Many databases (including SQLite) don't use the filesystem correctly. The fault doesn't lie with the filesystem but with the database.

josephg · on April 3, 2023

Can you give some examples of ways databases misuse the filesystem?

blibble · on April 3, 2023

there were several data loss inducing bugs in postgres with fsync/close

josephg · on April 4, 2023

Right. When fsync returns an error code, it means (I think) that one of the earlier writes has failed or partially failed. This is not an obvious behaviour, and it wasn’t clear from the fsync documentation. And fsync doesn’t tell you which write failed!

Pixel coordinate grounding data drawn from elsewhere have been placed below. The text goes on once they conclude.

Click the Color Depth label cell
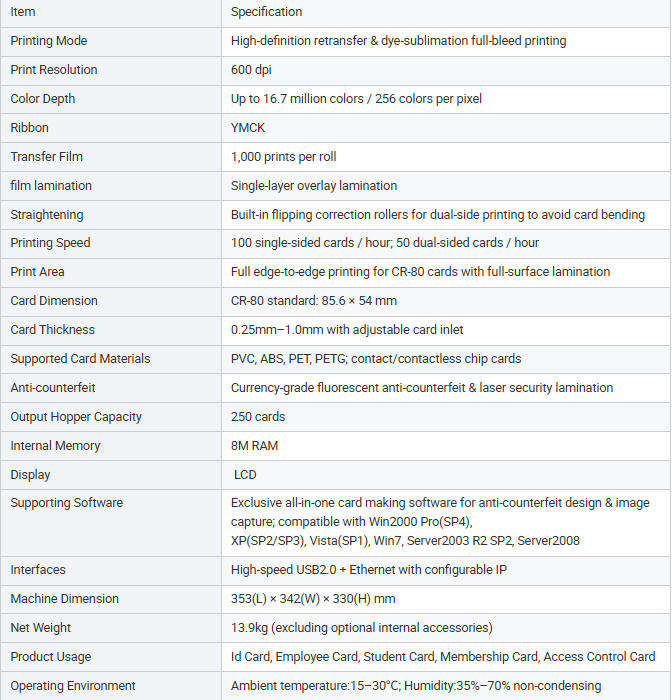 pyautogui.click(x=111, y=99)
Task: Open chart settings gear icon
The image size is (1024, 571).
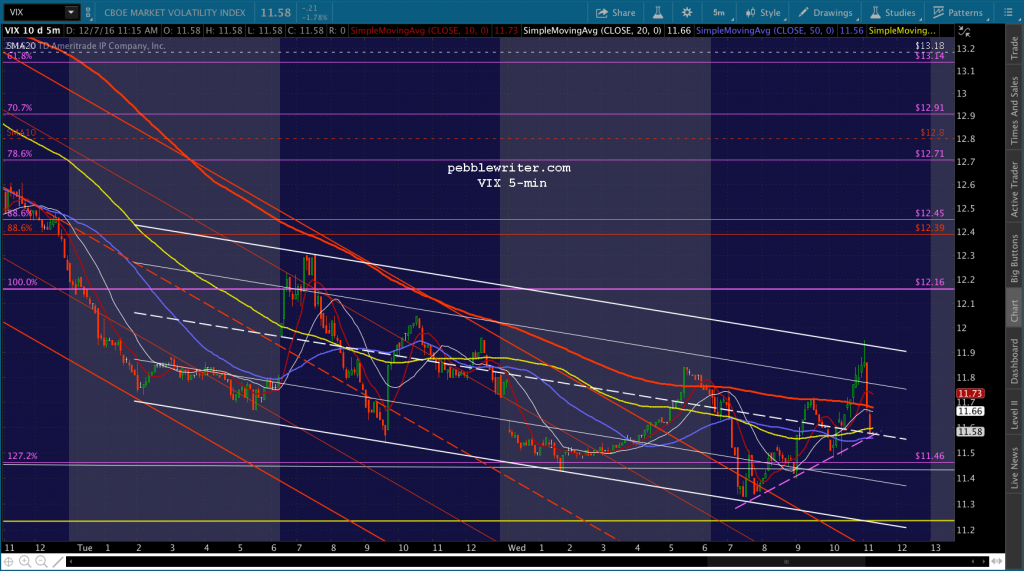Action: tap(687, 13)
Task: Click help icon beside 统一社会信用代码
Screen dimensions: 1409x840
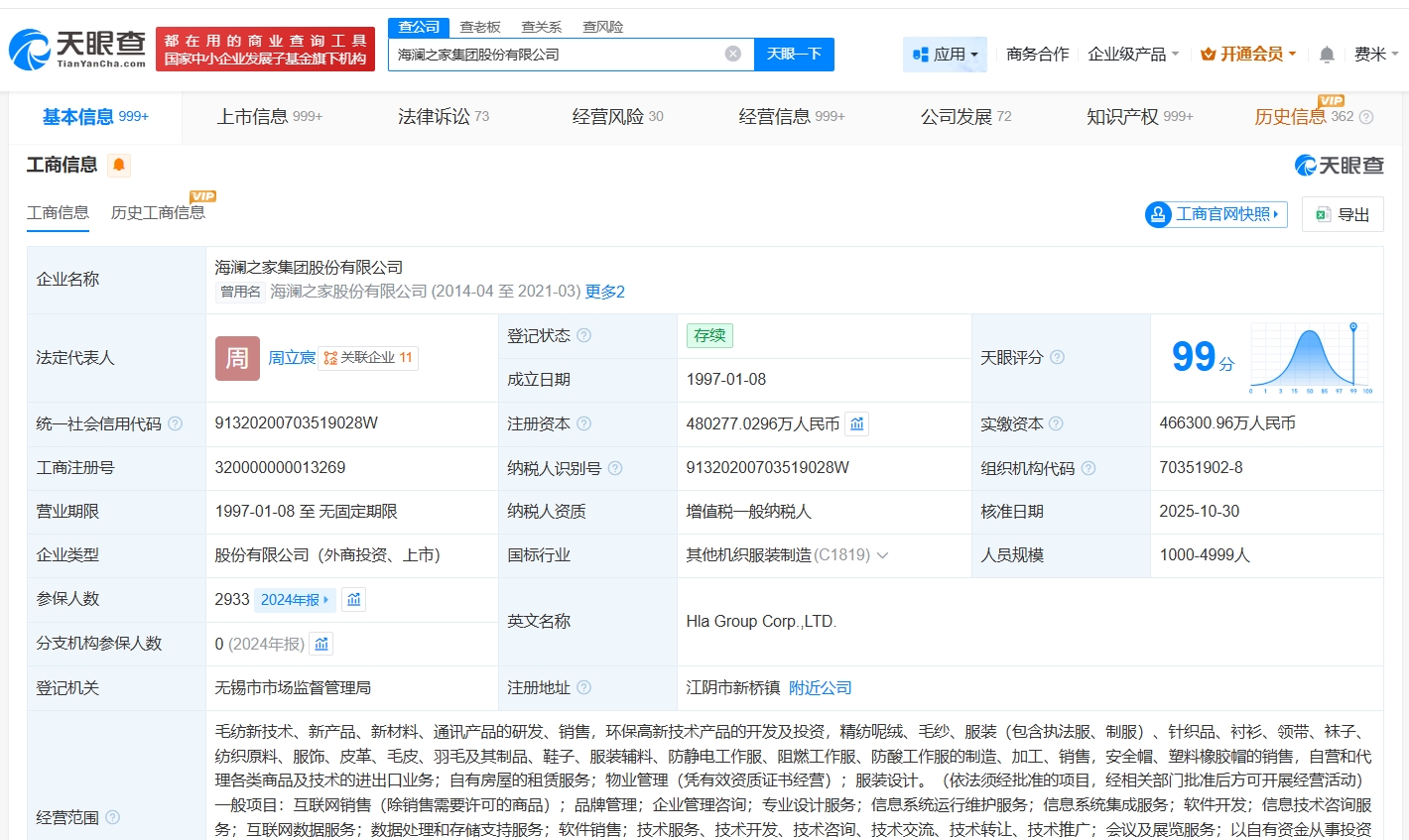Action: point(176,424)
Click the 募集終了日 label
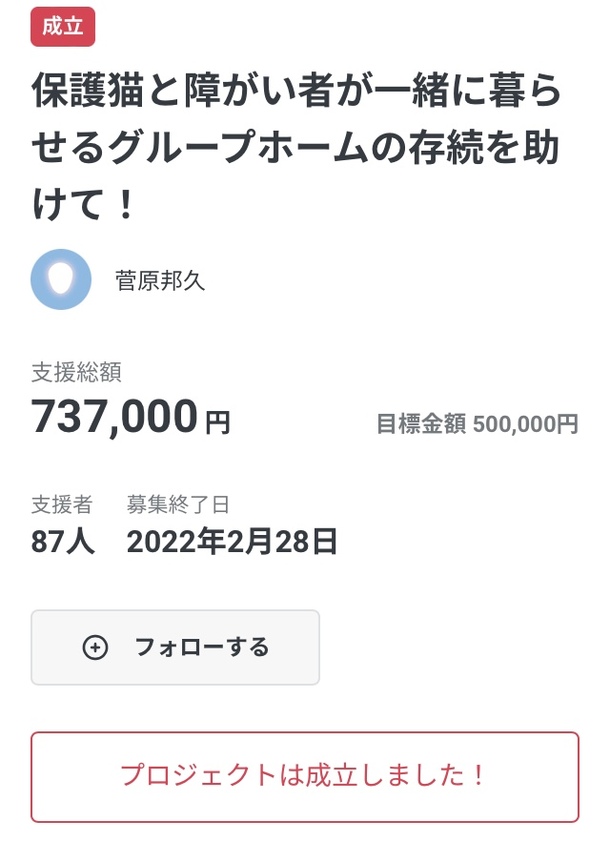 tap(178, 504)
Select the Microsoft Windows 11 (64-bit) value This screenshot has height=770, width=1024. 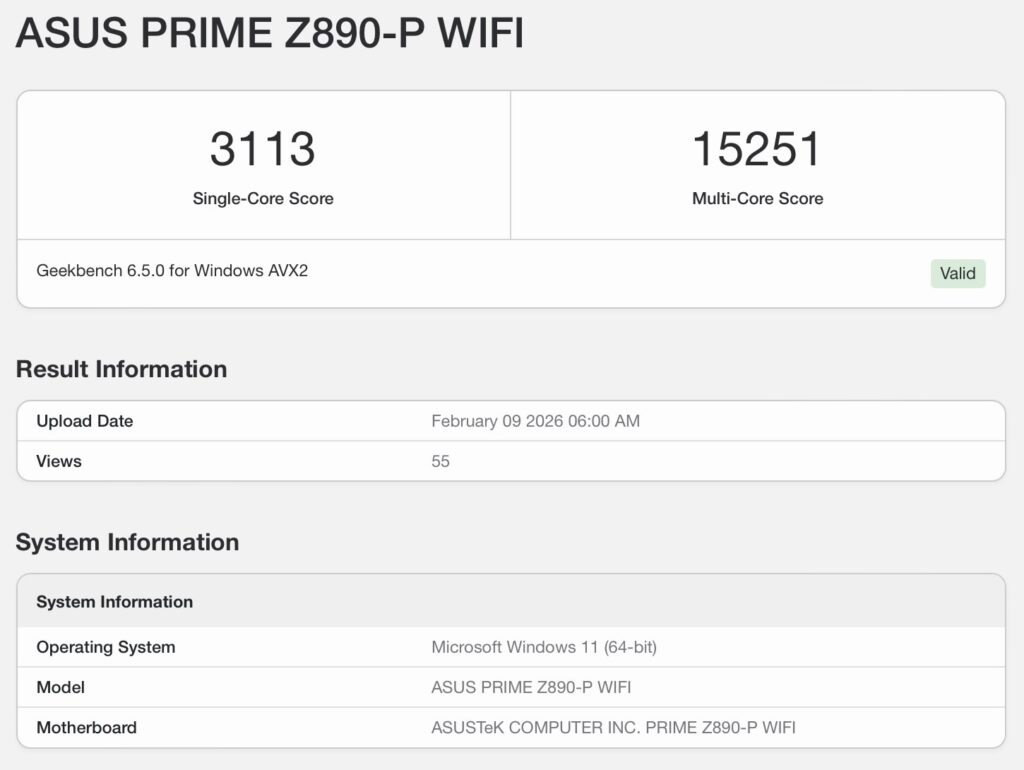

It’s spooky action at a distance.

We can blame Postgres for not handling this case properly, but I think the design of fsync bears just as much blame here. A write completion callback (as suggested upthread) would be a much more sensible and intuitive way to pass write errors back to the database. I think if Linux exposed an api like that, there’s a much lower chance this bug would have happened at all.

jstimpfle · on April 6, 2023

It was always clear from what fsync does that it doesn't indicate which write failed. That's exactly the point why fsync exists -- write() doesn't write through, for obvious performance reasons.

So any error reported from fsync() could apply to any write that happened since the last successful fsync(). In fact, storage errors that happen at the time of asynchronous writeback cannot be traced back to individual write() requests (write() requests can overwrite each other, can be collated, etc) so it is technically impossible for fsync() to report which write it was.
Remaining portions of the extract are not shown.